TRY IT:
After locating the line that contains "Open the YouTube 검색 traffic source link", restate it and each later line word for word through the end of the records.
-------- DATA SECTION
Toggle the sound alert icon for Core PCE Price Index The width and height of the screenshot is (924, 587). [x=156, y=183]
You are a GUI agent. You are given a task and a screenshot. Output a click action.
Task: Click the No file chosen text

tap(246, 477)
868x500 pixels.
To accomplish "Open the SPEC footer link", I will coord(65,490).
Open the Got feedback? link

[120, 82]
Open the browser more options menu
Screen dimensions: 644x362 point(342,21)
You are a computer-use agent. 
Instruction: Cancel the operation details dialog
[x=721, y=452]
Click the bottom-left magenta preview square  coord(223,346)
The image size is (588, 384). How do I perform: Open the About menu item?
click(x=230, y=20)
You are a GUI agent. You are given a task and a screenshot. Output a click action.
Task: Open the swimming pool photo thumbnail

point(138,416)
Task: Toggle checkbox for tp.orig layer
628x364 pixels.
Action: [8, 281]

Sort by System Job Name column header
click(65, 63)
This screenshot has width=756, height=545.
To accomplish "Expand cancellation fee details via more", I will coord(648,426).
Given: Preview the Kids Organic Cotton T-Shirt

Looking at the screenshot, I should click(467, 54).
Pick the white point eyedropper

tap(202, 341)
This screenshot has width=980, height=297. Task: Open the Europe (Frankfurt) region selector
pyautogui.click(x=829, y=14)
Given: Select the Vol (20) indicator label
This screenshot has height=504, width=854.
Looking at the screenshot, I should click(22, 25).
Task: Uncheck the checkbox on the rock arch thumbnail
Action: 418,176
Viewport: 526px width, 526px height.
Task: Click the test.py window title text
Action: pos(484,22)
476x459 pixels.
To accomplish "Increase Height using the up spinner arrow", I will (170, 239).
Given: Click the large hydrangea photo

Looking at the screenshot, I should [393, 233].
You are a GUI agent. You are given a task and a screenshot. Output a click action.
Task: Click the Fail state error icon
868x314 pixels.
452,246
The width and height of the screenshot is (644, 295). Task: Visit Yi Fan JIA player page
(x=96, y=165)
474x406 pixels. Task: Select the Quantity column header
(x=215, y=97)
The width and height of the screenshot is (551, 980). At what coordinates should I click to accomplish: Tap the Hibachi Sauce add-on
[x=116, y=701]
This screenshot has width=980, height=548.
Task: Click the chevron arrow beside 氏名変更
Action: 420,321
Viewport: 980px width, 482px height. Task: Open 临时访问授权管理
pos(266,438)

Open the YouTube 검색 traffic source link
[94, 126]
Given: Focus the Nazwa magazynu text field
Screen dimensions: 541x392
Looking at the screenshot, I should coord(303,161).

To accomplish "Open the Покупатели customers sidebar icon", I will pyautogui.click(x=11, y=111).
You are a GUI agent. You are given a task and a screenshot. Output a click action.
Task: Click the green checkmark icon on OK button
----------------
SOLUTION BELOW:
Open the YouTube 검색 traffic source link
[94, 126]
Given: Focus the Nazwa magazynu text field
Screen dimensions: 541x392
Looking at the screenshot, I should coord(303,161).

To accomplish "Open the Покупатели customers sidebar icon", I will pyautogui.click(x=11, y=111).
You are a GUI agent. You are given a task and a screenshot. Output a click action.
Task: Click the green checkmark icon on OK button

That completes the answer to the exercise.